-- start of Provided material --

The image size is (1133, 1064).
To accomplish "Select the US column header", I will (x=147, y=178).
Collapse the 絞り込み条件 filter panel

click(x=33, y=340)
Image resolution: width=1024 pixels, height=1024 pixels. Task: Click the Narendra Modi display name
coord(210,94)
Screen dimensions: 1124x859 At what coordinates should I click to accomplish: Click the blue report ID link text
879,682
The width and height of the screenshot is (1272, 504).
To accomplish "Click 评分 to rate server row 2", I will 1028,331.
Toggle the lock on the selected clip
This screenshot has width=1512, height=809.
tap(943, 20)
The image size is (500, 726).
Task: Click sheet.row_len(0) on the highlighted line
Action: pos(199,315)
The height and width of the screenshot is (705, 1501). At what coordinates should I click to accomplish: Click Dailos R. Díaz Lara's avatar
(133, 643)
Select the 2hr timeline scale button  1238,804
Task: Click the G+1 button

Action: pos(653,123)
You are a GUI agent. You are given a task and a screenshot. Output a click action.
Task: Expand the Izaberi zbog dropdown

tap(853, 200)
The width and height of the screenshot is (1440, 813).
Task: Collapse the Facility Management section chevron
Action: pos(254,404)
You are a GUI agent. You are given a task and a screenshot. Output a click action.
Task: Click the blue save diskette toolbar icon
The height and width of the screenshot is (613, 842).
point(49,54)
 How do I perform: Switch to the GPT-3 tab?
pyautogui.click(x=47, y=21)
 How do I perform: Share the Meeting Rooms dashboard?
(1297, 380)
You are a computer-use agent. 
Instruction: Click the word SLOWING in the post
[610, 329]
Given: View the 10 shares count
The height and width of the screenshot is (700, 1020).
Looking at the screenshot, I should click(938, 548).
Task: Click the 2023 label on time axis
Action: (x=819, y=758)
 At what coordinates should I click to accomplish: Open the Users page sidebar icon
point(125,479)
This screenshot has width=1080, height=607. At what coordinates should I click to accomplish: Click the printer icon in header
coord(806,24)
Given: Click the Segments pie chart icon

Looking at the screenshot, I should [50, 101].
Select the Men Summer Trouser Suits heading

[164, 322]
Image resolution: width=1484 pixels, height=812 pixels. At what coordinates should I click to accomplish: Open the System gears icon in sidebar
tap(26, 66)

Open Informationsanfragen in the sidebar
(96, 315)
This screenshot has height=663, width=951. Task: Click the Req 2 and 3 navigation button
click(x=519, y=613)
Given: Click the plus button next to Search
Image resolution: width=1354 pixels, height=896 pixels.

-- end of Provided material --

### Work instructions:
Count the lines of the records above that contain the string "width", matching case. Reply with the number only.

### Solution for this task:
11